╭─ TEKSTFRAGMENT

Walvissen waren nog nooit zo groot, maar hoe is dat gebeurd?

De blauwe vinvis is het grootste gewervelde dier dat op aarde leeft: het dier kan een lichaamslengte tot 30 meter hebben en 100 ton zwaar wegen. Alleen was deze walvis niet altijd zo groot, zo blijkt uit nieuw onderzoek. De walvis zou pas "recent" - de laatste drie miljoen jaar - dergelijke proporties hebben aangenomen.
Franco Banfi / Biosphoto

De evolutie van de baleinwalvissen -waartoe de blauwe vinvis behoort- werd aan de hand van fossiele schedels onderzocht door een Amerikaans team van onderzoekers.

En wat bleek? De baleinwalvis was eigenlijk relatief klein tot de laatste drie miljoen jaar (terwijl ze al 36 miljoen jaar bestaat) én was nog nooit zo groot als vandaag. De oorzaak lag bij de groeiende ijskappen in het noordelijk halfrond, aldus de onderzoekers. Die hadden namelijk een grote invloed op het voedsel voor de walvissen.

╰─
╭─ GEGEVENS

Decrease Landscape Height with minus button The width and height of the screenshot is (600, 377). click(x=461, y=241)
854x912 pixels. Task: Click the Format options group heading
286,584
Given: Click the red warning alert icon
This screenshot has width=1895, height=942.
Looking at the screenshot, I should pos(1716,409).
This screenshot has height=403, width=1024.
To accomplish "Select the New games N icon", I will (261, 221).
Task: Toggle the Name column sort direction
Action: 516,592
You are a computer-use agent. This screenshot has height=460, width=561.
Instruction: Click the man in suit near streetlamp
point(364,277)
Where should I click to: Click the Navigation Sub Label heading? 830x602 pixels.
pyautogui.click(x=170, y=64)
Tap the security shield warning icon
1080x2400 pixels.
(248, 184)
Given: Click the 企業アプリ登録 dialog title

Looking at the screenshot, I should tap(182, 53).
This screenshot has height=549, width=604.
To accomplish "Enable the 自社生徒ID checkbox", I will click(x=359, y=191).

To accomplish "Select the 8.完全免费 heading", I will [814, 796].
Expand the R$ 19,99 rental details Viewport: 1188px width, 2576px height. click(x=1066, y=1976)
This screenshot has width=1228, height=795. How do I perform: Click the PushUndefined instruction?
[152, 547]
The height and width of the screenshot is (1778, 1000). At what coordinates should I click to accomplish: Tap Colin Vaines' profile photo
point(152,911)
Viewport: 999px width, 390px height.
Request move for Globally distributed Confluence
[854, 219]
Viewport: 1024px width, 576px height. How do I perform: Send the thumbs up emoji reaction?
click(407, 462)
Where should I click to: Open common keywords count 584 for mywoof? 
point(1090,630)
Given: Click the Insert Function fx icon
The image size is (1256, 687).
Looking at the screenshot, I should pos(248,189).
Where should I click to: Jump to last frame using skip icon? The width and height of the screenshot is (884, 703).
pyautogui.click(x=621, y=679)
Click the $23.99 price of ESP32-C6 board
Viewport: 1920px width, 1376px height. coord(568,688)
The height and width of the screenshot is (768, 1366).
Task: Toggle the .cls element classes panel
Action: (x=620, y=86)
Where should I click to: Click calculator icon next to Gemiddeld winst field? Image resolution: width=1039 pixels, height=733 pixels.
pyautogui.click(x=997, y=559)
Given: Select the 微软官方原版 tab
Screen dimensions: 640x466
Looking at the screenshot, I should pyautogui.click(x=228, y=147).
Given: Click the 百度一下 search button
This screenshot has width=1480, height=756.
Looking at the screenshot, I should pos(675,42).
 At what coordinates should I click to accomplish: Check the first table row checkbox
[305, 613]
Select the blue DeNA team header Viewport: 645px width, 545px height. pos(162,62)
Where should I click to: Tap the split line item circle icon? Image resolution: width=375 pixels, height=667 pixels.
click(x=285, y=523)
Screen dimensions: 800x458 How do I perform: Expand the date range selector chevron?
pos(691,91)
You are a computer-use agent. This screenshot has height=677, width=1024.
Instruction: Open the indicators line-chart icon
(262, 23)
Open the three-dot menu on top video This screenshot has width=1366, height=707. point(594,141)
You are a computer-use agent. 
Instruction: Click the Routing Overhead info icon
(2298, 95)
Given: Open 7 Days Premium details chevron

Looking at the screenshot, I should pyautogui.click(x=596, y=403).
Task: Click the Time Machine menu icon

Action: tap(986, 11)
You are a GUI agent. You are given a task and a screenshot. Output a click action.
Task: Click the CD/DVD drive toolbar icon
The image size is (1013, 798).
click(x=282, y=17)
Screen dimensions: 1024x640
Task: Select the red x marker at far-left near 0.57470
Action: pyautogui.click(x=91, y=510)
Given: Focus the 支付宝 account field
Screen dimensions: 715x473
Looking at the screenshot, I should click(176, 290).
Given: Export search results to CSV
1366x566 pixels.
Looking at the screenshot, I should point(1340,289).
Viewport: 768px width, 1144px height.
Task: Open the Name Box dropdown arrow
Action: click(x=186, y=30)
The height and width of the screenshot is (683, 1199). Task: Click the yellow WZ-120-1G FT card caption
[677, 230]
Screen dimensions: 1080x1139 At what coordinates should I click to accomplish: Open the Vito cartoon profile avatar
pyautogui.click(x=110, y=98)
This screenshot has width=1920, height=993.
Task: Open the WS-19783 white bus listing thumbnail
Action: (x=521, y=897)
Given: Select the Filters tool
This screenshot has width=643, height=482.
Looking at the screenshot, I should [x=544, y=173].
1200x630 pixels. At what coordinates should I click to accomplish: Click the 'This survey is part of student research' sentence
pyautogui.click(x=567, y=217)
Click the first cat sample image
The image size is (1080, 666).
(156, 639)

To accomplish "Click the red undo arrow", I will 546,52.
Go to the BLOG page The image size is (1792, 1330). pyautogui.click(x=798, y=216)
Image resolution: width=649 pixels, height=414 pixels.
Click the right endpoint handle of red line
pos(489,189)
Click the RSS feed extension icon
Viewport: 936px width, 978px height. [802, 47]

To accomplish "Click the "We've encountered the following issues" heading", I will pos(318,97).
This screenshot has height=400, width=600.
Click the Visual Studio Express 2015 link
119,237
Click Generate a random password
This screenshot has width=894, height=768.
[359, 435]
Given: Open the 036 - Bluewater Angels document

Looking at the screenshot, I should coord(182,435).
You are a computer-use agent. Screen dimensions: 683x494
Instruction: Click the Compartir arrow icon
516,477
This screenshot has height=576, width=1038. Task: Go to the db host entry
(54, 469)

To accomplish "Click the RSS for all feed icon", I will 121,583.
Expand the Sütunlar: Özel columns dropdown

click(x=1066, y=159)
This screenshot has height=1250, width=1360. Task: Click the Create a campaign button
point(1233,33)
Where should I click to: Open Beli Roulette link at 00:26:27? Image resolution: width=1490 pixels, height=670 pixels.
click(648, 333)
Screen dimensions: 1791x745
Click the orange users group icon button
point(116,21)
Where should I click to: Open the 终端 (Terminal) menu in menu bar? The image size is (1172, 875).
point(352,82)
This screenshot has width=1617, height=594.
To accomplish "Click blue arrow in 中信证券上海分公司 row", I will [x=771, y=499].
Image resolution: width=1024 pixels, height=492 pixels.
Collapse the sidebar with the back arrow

╰─

> OPDRACHT A: Typ het stuk van "De evolutie van" tot en met "voor de walvissen." uit het artikel over de groei van walvissen letterlijk over.
> OPDRACHT B: Schrijf het artikel over de groei van walvissen verder, te beginnen na de laatste zin.

> ANTWOORD A:
De evolutie van de baleinwalvissen -waartoe de blauwe vinvis behoort- werd aan de hand van fossiele schedels onderzocht door een Amerikaans team van onderzoekers.

En wat bleek? De baleinwalvis was eigenlijk relatief klein tot de laatste drie miljoen jaar (terwijl ze al 36 miljoen jaar bestaat) én was nog nooit zo groot als vandaag. De oorzaak lag bij de groeiende ijskappen in het noordelijk halfrond, aldus de onderzoekers. Die hadden namelijk een grote invloed op het voedsel voor de walvissen.

> ANTWOORD B:
De ijskappen zorgden ervoor dat er koud water in de oceaan spoelde en net door die koude stroom ging het voedsel van de walvissen zich meer concentreren. Belangrijk, want voor baleinwalvissen is niet zozeer de hoeveelheid van voedsel, maar wel de concentratie van voedsel belangrijk. Zij filteren namelijk hun voedsel met hun baleinen uit het water.

"Hoe meer voedsel je in een keer kan opnemen, hoe minder energie het je kost", zegt onderzoeker Graham Slater aan The Guardian. "En als je groot ben, kan je meer energie opnemen. Je hebt een grotere tank om je te brengen waar je maar wil." Die verandering in voedselvoorziening zou er dus voor hebben gezorgd dat de walvissen zo reusachtig werden.

De studie werd gepubliceerd in het magazine Proceedings of the Royal Society B.